Of all his numerous works—of many genres and on so many programmatic topics—I Never Saw Another Butterfly remains closest to Davidson’s heart, the one composition—were he forced to choose—by which he would want to be remembered. Indeed, though he has earned countless well-deserved accolades for much of his liturgical oeuvre as well as his larger, musical-dramatic pieces, many in the Jewish as well as general choral worlds consider I Never Saw Another Butterfly to be his finest work.

 
Sheila Silver : To the Spirit Unconquered

Inspired in part by the writings of Italian poet and Holocaust survivor Primo Levi, Shelia Silver's To The Spirit Unconquered is, in her words, "about the ability of the human spirit to transcend the most devastating of circumstances, to survive and to bear witness." Commissioned by the Guild Trio, it was premiered in 1992 and subsequently recorded for the CRI label in 1996.

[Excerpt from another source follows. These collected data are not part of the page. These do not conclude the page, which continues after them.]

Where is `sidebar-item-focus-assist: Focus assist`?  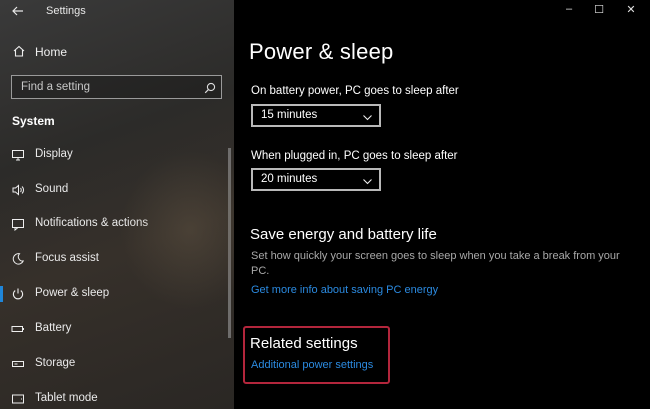
sidebar-item-focus-assist: Focus assist is located at coordinates (117, 259).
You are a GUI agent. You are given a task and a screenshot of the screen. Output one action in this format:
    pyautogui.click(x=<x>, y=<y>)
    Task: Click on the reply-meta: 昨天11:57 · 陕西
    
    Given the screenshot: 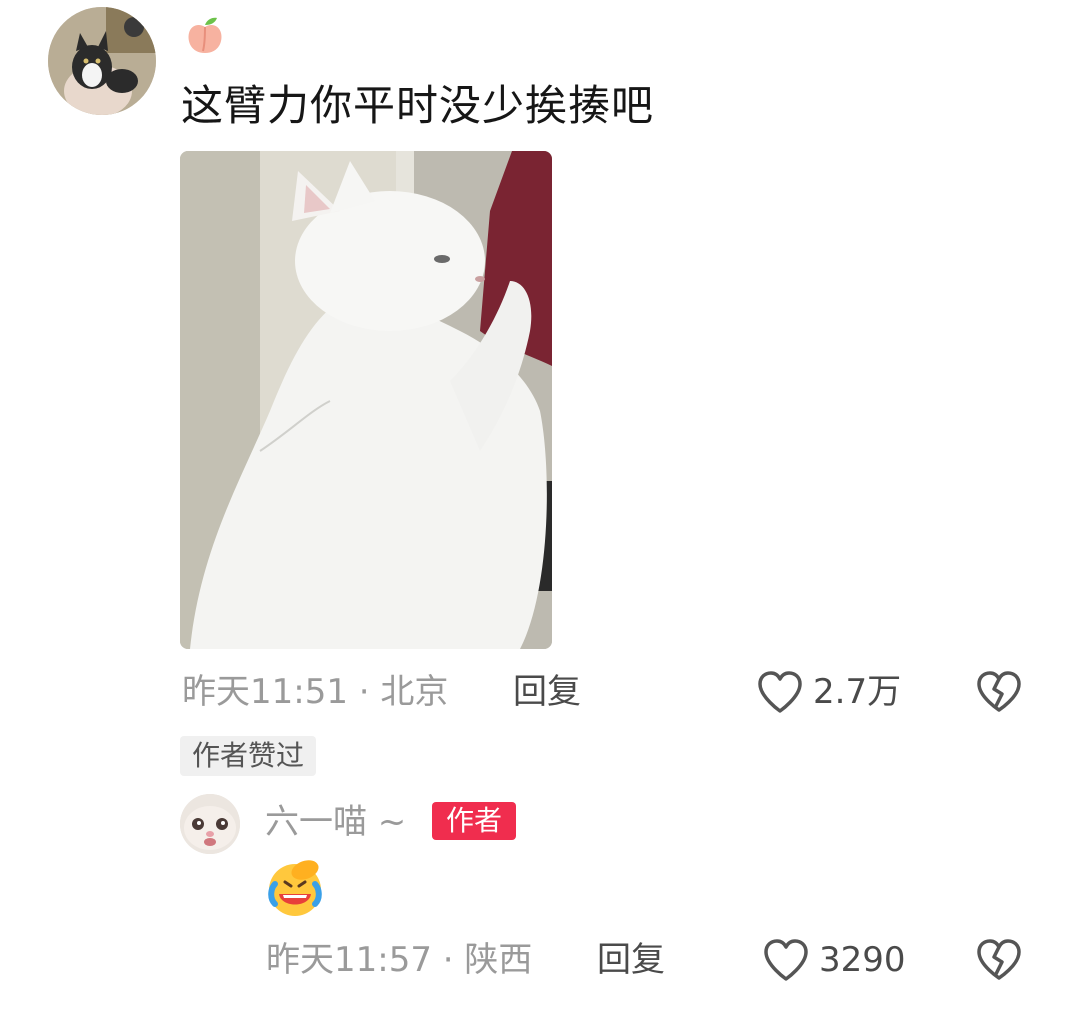 What is the action you would take?
    pyautogui.click(x=400, y=960)
    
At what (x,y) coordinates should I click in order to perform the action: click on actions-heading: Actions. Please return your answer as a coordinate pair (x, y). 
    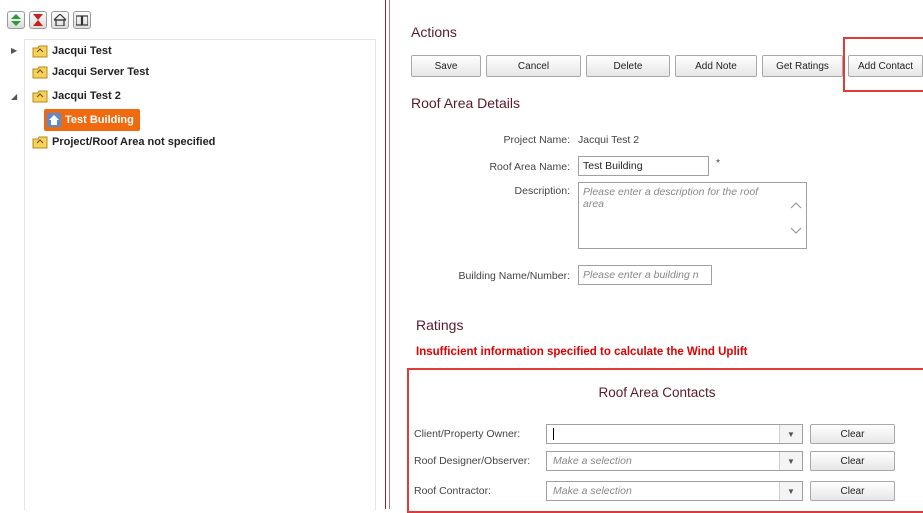
    Looking at the image, I should click on (434, 32).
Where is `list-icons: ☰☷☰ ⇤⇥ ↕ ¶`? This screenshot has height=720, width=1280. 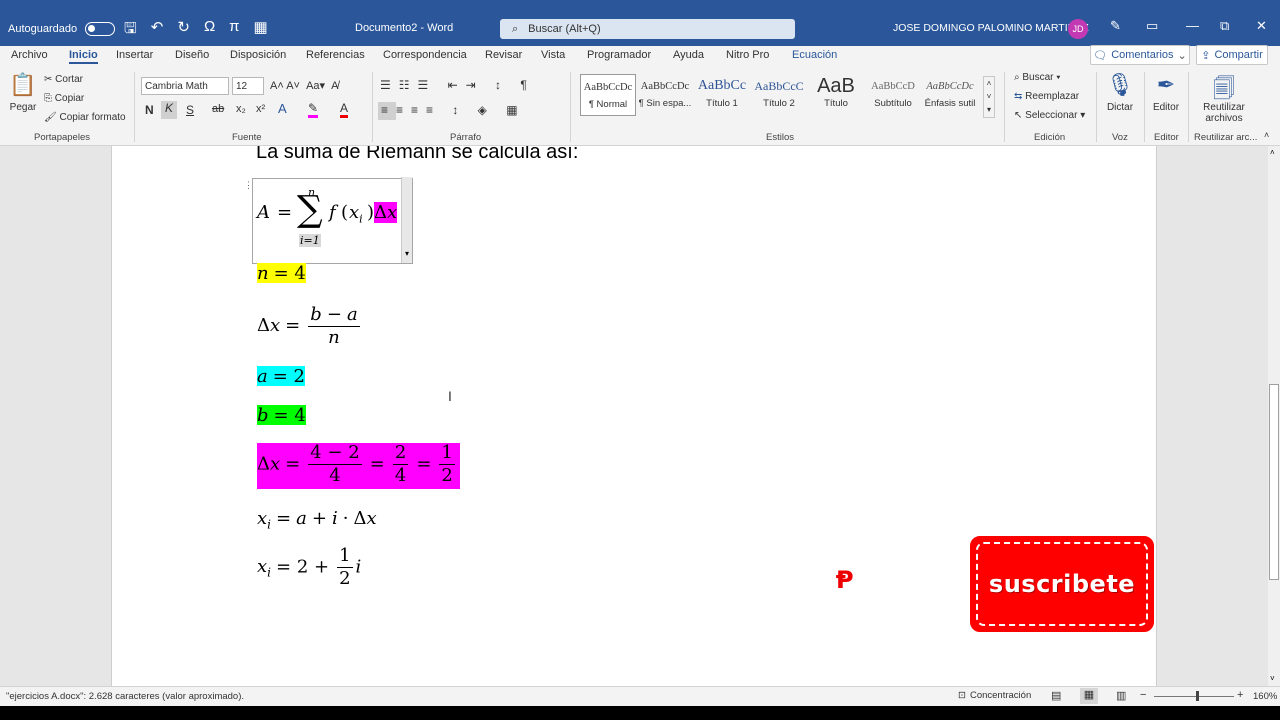 list-icons: ☰☷☰ ⇤⇥ ↕ ¶ is located at coordinates (458, 85).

Silver designed each movement to reflect a different aspect of the concentration camp experience Levi conveyed in his writings, though she confesses to having added a bit of optimism not present in Levi's work. In the first movement, marked "With great intensity—strained, sometimes violent," fear is expressed. Dark tremolos in the strings and crashing dissonant piano chords create a strong sense of foreboding. "As if in a dream," the second movement, focuses on memory and its importance to camp victims' survival. Here, piano lines often seem to float above swooning strings. At other times, the different instruments play off one another like flashes of memories passing by in the mind.  The third movement, "Very fast, rhythmic, and precise," a scherzo, depicts barbarism. The rhythm is quick and syncopated, with staccato stabs and angular melodies. Only a pause separates the third movement from the finale, "Calm and stately," which, with its soaring melodies, represents the spirit's transcendence.
In a 1998 interview with the Milken Archive, Silver claimed To the Spirit Unconquered as her most successful piece to date, stating that it had been widely performed and had won over audiences skeptical of modern music.